Estaba observando el rollo de la
Tarjeta Profesional para Comunicación, en todas partes la exigen y es que hay
un nutrido grupo de artistas que desarrollan su trabajo en los medios de
comunicación, para que el sector funcione se necesitan personas que administren
la creatividad tanto como gente que comunique que todas estas expresiones
culturales existen. En el primer caso, es responsabilidad de cada artista
manejar su presupuesto, estimar los costos de su producción para así definir el
precio o valor de mercado de una obra. Por supuesto que el valor de una obra no
depende únicamente de los materiales, si uno toma cualquier producto, al costo
de producción más costos administrativos y de mercadeo se le añade un
porcentaje de utilidad, esto es cierto para un artista que recién comienza en
su carrera, pero luego están todos esos premios en convocatorias y concursos,
el know how y el good will que para las empresas es tan difícil de definir, y
entonces el valor en el mercado de una obra de arte ya no depende del costo de
los materiales sino de la prestancia del artista. Para que ese artista sea
reconocido se necesita organizar claramente la red de comunicadores del sector,
tomando en consideración de que dicha experiencia no llegue a los mismos
artistas, que no van a comprar su obra, sino a potenciales compradores de las
obras de arte. Habría que mirar también si las obras de arte, siguiendo los
lineamientos del mercado, están construidas para ser adquiridas por un
comprador específico.
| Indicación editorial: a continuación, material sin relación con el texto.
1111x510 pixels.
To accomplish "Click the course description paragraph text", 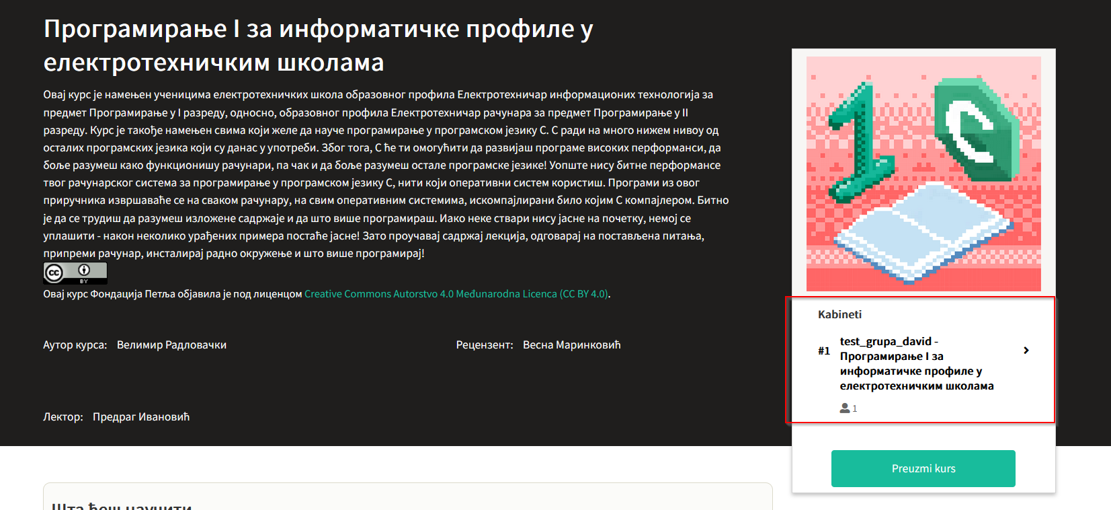I will [x=383, y=174].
En días pasados le presté un gran servicio al maestro
Carlos Enrique Rodríguez Arango, él solo
produce caballos, toros y mujeres desnudas en bronce o en mármol, tener un
nicho de mercado facilita la comunicación de la obra, y es que me encontré en
facebook varios grupos que aglutinan ganaderos y criadores de caballos,
entonces envié la información, es una lástima que el maestro no tenga una
página web más atractiva con todas las fotos de sus caballos, un solo dibujo
del maestro puede costar una millonada en su mercado natural. Luego, los
comunicadores del sector cultural no hacemos nada escribiendo textos
complicados sobre teoría artística sino impulsamos el mercado con notas de los
artistas en los términos en que la gente que puede comprar entiende. Hay mucho
artista que se molesta porque se determina la venta de la obra de acuerdo con
su adecuación a la decoración de la casa de quien compra, eso es sensibilidad,
el negocio del arte funciona así y el artista debe estar preparado para
entender que cualquier argumento de venta válido para el mercado es posible
mientras la obra se venda, entre tanto, intenten consolidar un proyecto
pensando en que le hablan a un petrolero y que quizás los colores azules de la
materia prima con la que trabajan les parezca llamativo. Así es la vida,
entretanto estaré al corte de la tal tarjeta profesional de comunicador para
que me permitan seguir trabajando en mi tarea.